FDA Approves 2 New Cigarettes, Despite Not Being Any 'Safer' Than Other Products On Market

In its first decision on new tobacco products since being given authority over all tobacco product regulation, the U.S. Food and Drug Administration (FDA) has approved two new types of cigarette while denying four others.
FDA officials issued a press release stating that although these products are not considered safe, they are no more hazardous than current tobacco products on the market, Reuters reported.
"While the new products have different characteristics than the predicate products, the new products do not raise different questions of public health," the release stated.
The FDA was granted authority over regulating tobacco products in 2009 through the Family Smoking Prevention and Tobacco Control Act.
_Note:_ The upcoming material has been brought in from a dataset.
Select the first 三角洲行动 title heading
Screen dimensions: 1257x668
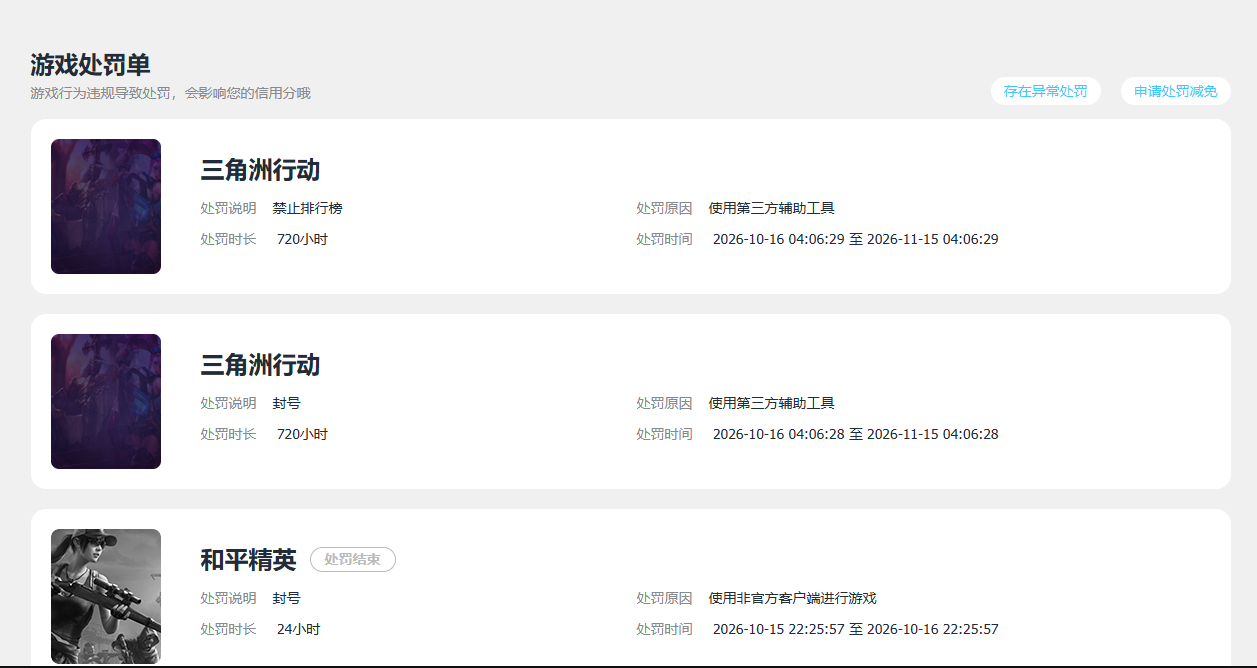pos(260,170)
Products receive approval through a substantially equivalent (SE) Marketing Order, which means that only the FDA has approved the product's use.
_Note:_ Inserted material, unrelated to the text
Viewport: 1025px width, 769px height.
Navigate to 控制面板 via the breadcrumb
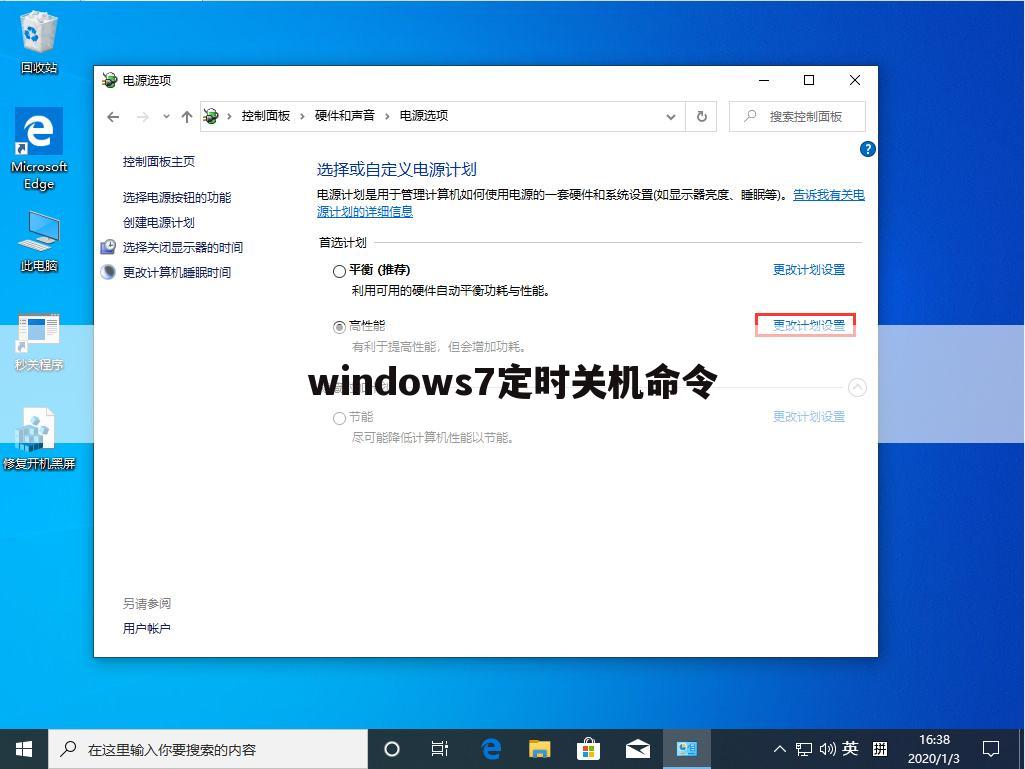click(266, 116)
"Today's decisions are just the first of many forthcoming product review actions to be issued," said Mitch Zeller, J.D., director of the FDA's Center for Tobacco Products.
"The FDA is committed to making science-based decisions on all product applications and providing the agency's scientific rationale behind its actions to ensure the most transparent and efficient process possible for all involved parties, according to the law."
The two products, Newport Non-Menthol Gold Box 100s and Newport Non-Menthol Gold Box, were both submitted by Lorillard Tobacco Company. The administration also found that four tobacco product recommendations were not substantially equivalent (NSE), meaning they did not include "a lack of evidence to support that the addition of specific ingredients did not raise different questions of public health, a lack of information about the design of the product, and incomplete test data."
FDA Commissioner Margaret A. Hamburg, M.D., said this decision was the first step in the FDA's push toward reducing preventable disease and death related to tobacco use.
"The FDA has unprecedented responsibility to protect public health by not allowing new tobacco products under FDA's authority to come to market without FDA review," Hamburg added.